One last thing i love about it here: putting wax on the floor of our flat. It´s got sort of dull polished floorboards and the thing to do with them is coat them with strond-smelling wax using a brush. I don´t know why it´s so satisfying but i always feel a bit French when the time comes to do it, as if i live beside the Sorbonne in an apartment with parquet floors.
Monday, 27 October 2008
Thursday, 16 October 2008
Medellín and a nice bridie
Thursday, 2 October 2008
Tallest buildings and mariachis
This is Vicente Fernandez and his best song is "Estos Celos", a song so good i was once reprimanded by a member of the language centre management team at uni for singing it too loudly in the staffroom. No, really.
So in between going to see live mariachis and getting stuck on the Transmilenio for TWO HOURS by getting on the wrong bus i also went up the Colpatria tower, the tallest building in Colombia.
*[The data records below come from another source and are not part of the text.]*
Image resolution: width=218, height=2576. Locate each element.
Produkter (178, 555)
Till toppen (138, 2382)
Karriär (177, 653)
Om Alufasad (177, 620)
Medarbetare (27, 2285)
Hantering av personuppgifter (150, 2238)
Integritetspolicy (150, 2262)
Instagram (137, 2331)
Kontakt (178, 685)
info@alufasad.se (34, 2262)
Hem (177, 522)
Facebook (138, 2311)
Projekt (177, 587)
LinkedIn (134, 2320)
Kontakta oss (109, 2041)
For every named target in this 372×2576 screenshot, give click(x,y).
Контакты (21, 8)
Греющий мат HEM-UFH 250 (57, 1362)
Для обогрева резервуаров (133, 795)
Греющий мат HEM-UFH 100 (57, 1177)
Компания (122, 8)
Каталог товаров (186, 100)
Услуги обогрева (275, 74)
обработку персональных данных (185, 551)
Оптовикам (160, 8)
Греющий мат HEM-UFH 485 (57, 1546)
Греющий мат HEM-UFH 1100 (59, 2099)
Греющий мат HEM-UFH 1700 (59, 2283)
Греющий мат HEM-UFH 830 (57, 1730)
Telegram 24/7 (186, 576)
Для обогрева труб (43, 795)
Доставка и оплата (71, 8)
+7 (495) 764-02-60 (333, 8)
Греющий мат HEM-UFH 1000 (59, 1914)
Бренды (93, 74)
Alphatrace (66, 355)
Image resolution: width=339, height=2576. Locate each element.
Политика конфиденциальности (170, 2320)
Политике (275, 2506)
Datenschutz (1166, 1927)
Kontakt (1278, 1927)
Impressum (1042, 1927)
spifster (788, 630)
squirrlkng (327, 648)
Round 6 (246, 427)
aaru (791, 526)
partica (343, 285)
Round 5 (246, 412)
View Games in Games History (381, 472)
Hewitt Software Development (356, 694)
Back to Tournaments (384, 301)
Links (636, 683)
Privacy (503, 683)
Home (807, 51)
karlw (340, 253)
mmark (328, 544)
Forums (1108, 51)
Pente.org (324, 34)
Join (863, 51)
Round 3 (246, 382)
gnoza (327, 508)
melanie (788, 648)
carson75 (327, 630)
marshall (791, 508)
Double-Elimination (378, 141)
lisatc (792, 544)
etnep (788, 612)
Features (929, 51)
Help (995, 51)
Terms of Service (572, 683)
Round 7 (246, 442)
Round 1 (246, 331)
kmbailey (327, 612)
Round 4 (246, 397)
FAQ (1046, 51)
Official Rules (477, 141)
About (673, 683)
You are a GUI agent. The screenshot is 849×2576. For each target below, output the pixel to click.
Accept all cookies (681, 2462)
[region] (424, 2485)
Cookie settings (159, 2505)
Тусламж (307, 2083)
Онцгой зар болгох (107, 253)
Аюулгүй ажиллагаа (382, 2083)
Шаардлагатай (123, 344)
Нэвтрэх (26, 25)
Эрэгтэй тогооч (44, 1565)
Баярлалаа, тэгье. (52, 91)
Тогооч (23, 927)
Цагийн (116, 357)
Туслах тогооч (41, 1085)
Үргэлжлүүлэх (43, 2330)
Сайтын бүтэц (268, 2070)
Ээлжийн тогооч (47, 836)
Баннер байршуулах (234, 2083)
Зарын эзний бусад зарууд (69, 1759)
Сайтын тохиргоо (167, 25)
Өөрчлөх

This is now perhaps one of my favourite things to do in Bogotá, you take a super speedy lift up to the 5o somethingth floor and then there´s a platform running around the outside of the whole building, so you get an amazing 360 degree view of the whole city, AND you can have a tinto up there too! Magic.
After going up that bad boy i inexplicably ended up in the Bogotá Country Club tanning gin and tonics in a marquee, i had a really weird meal of pollo Maryland which was a chicken which came with half a peach, two fried bananas and some crispy strand of bacon balanced on it. The whole experience was rather surreal, after din dins we went and sat beside an enormous swimming pool and continued to abuse the gin, before trying to go to the bowling alley which was closed so we went to the pub where i recall arguing about the pointlessness of the royal family. Life in Bogotá is never boring.
In other news i´m in the planning stages of doing a cheeky wee podcast about Colombian music with a friend - Poporopo lives on both in Glasgow and Bogotá!